Charles raised his empty steak bone like a preacher’s Bible. “More than you are now.”

The Practical Plan

“All right,” I said. “Here’s what you’ll do. Start simple. Three big meals a day, each with meat, eggs, or chicken. In between, add snacks — nuts, sandwiches, shakes. Aim for a gram of protein per pound of bodyweight, or more. Add potatoes, rice, fruits — real carbs to fuel your lifts. Don’t fear fat. You need the calories.”

Joe swallowed. “That’s a lot of food.”

“Of course it is,” Charles said. “You think strength comes cheap?”

The Turning Point

Joe looked from me to Charles, then to Mike. He wasn’t convinced yet, but the seed was planted.

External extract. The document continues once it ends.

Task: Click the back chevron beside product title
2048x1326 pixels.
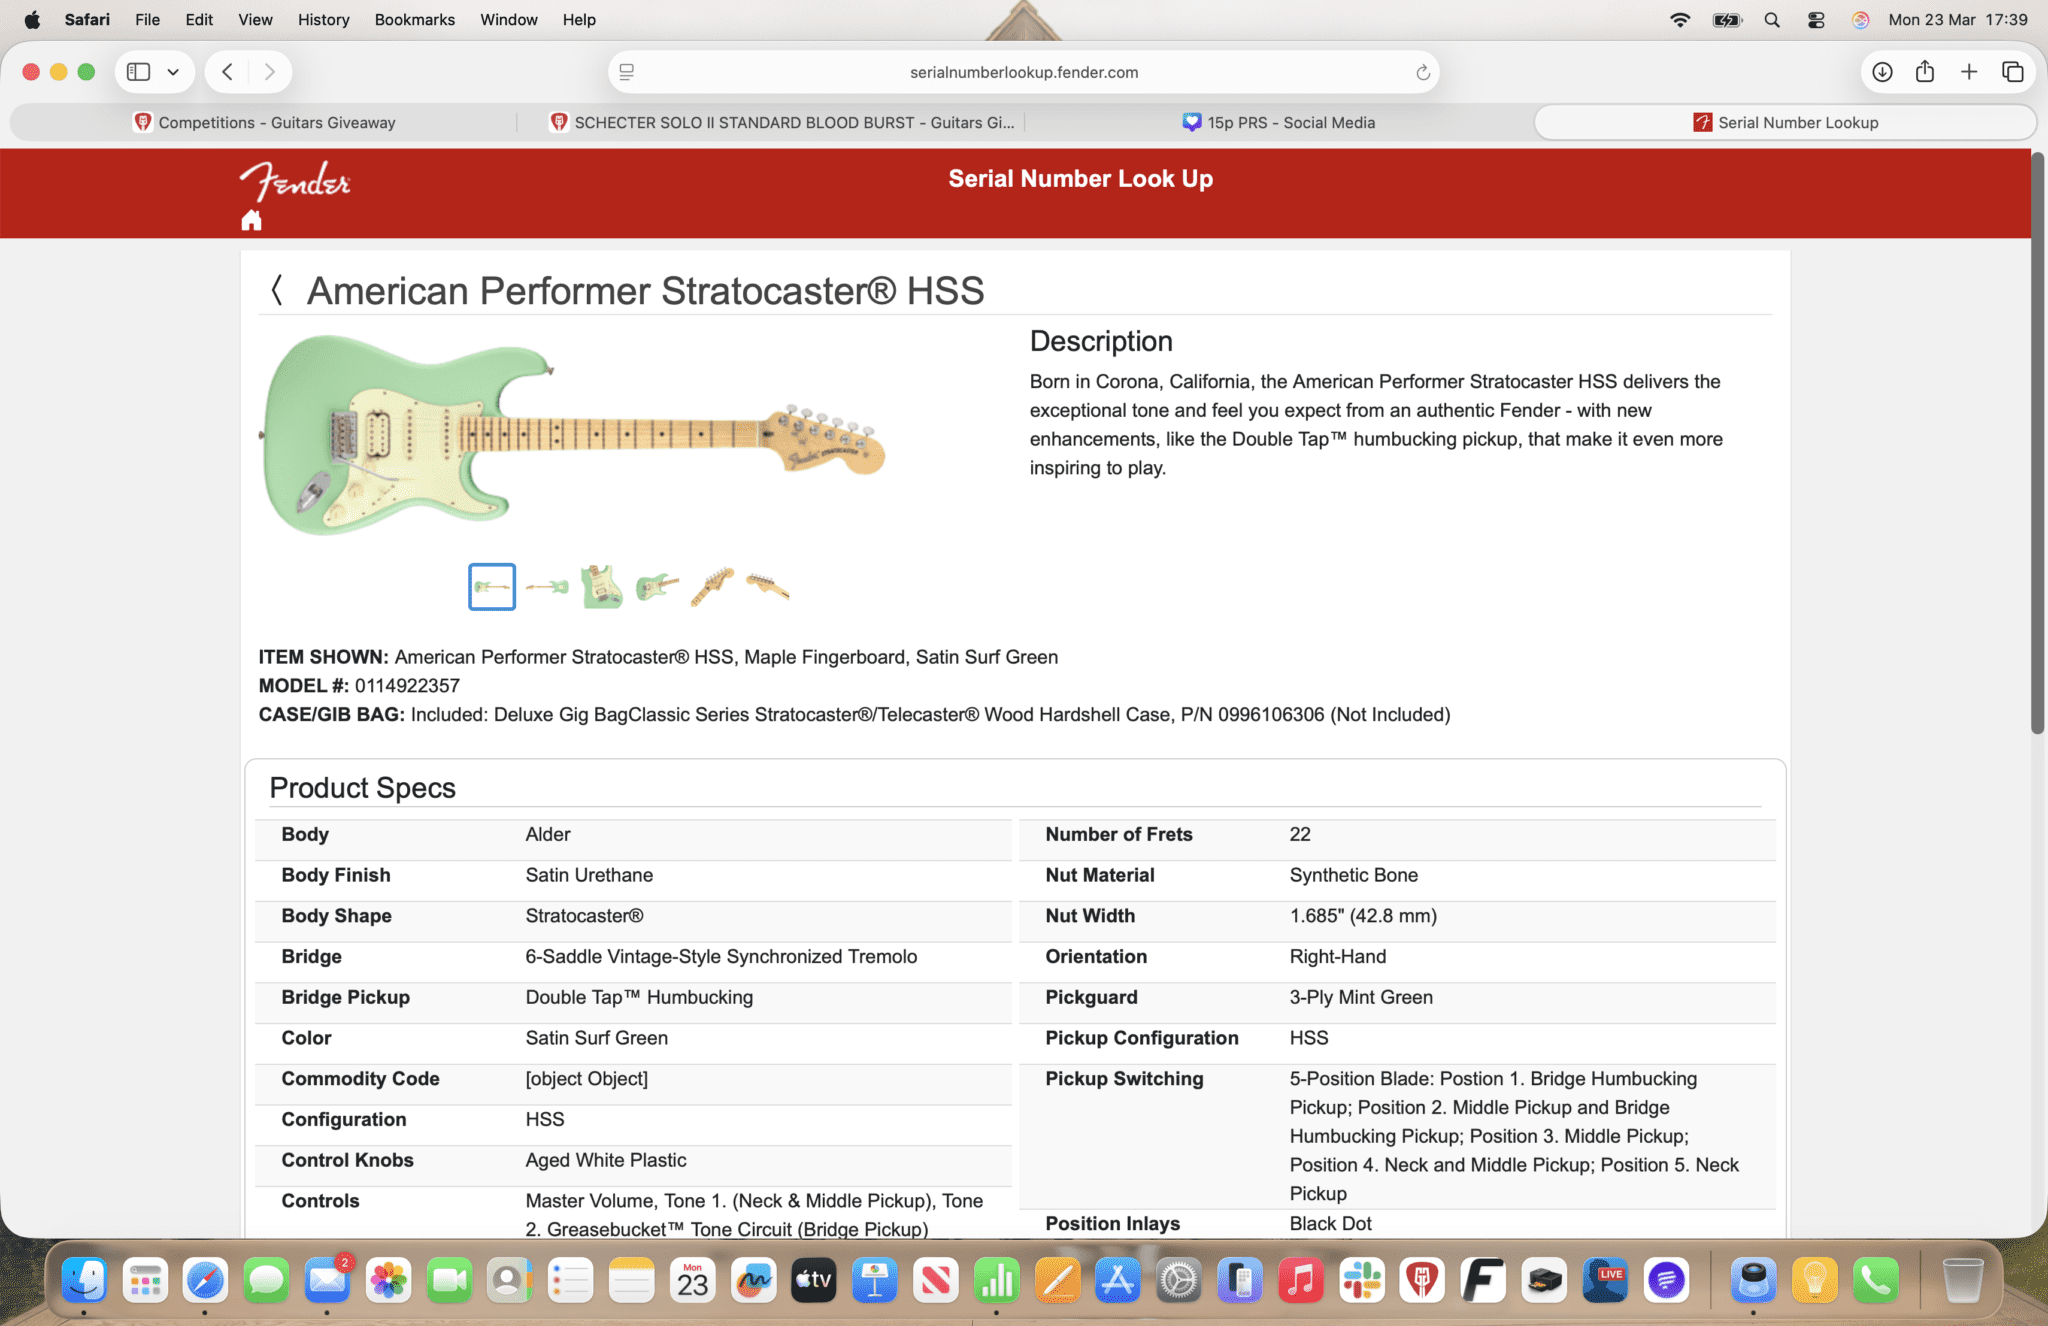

“So you’re saying,” he said slowly, “if I eat more, I’ll get stronger. And if I get stronger, I’ll get bigger.”

“That’s exactly what we’re saying,” I said.

Charles stood, towering over him. “You’ve got the training. You’ve got the drive. All you’re missing is the fuel. Fill the tank, Joe. Food is iron too.”

Joe nodded. “All right. I’ll eat.”

The Lesson

The gym went back to its usual rhythm — plates clanging, chalk dust floating, Pete chewing his lettuce in the corner. But Joe had taken the first step.

Training tears you down. Eating builds you up. The two go hand in hand.

Food is iron too.

Key things about what Joe learned

This story is exaggerated for effect, but the lessons are real:

  1. You need to fuel muscle growth. If you’re not growing, you’re likely under-eating (or under-recovering).
  2. Prioritize quality, unprocessed foods. Calories from junk are less effective and harm long-term health.
  3. To maximize growth, you may need to accept some fat gain — but keep it controlled (generally under ~5 lbs/month).